* _TASK STATEMENT_
Give the data again in full. Keep every line the same.

[Saved data entries]
======
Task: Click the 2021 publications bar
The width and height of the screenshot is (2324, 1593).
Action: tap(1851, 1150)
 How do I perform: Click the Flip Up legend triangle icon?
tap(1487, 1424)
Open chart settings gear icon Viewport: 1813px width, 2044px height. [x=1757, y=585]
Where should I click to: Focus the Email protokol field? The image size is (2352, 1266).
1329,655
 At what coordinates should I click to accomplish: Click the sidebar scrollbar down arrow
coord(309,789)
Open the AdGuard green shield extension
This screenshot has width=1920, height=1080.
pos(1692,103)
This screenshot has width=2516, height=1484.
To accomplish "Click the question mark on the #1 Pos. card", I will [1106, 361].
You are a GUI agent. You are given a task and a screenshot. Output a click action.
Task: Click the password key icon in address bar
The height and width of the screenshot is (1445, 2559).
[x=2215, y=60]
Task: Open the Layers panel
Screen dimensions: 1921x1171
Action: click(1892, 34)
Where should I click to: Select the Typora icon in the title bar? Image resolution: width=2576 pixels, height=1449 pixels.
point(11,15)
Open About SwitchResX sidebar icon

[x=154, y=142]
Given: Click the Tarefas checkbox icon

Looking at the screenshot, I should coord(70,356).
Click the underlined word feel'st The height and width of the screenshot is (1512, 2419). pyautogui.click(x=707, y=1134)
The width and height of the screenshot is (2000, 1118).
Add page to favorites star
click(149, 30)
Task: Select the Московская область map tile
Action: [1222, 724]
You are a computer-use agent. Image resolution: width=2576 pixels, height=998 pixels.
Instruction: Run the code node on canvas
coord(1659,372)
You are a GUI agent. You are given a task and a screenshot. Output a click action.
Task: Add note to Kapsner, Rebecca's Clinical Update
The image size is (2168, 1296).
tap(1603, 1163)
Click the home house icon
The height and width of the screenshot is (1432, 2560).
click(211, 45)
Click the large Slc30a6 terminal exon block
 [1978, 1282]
======
* _SOLVED PROBLEM_
Task: Click the 2021 publications bar
The width and height of the screenshot is (2324, 1593).
Action: tap(1851, 1150)
 How do I perform: Click the Flip Up legend triangle icon?
tap(1487, 1424)
Open chart settings gear icon Viewport: 1813px width, 2044px height. [x=1757, y=585]
Where should I click to: Focus the Email protokol field? The image size is (2352, 1266).
1329,655
 At what coordinates should I click to accomplish: Click the sidebar scrollbar down arrow
coord(309,789)
Open the AdGuard green shield extension
This screenshot has width=1920, height=1080.
pos(1692,103)
This screenshot has width=2516, height=1484.
To accomplish "Click the question mark on the #1 Pos. card", I will [1106, 361].
You are a GUI agent. You are given a task and a screenshot. Output a click action.
Task: Click the password key icon in address bar
The height and width of the screenshot is (1445, 2559).
[x=2215, y=60]
Task: Open the Layers panel
Screen dimensions: 1921x1171
Action: click(1892, 34)
Where should I click to: Select the Typora icon in the title bar? Image resolution: width=2576 pixels, height=1449 pixels.
point(11,15)
Open About SwitchResX sidebar icon

[x=154, y=142]
Given: Click the Tarefas checkbox icon

Looking at the screenshot, I should coord(70,356).
Click the underlined word feel'st The height and width of the screenshot is (1512, 2419). pyautogui.click(x=707, y=1134)
The width and height of the screenshot is (2000, 1118).
Add page to favorites star
click(149, 30)
Task: Select the Московская область map tile
Action: [1222, 724]
You are a computer-use agent. Image resolution: width=2576 pixels, height=998 pixels.
Instruction: Run the code node on canvas
coord(1659,372)
You are a GUI agent. You are given a task and a screenshot. Output a click action.
Task: Add note to Kapsner, Rebecca's Clinical Update
The image size is (2168, 1296).
tap(1603, 1163)
Click the home house icon
The height and width of the screenshot is (1432, 2560).
click(211, 45)
Click the large Slc30a6 terminal exon block
 [1978, 1282]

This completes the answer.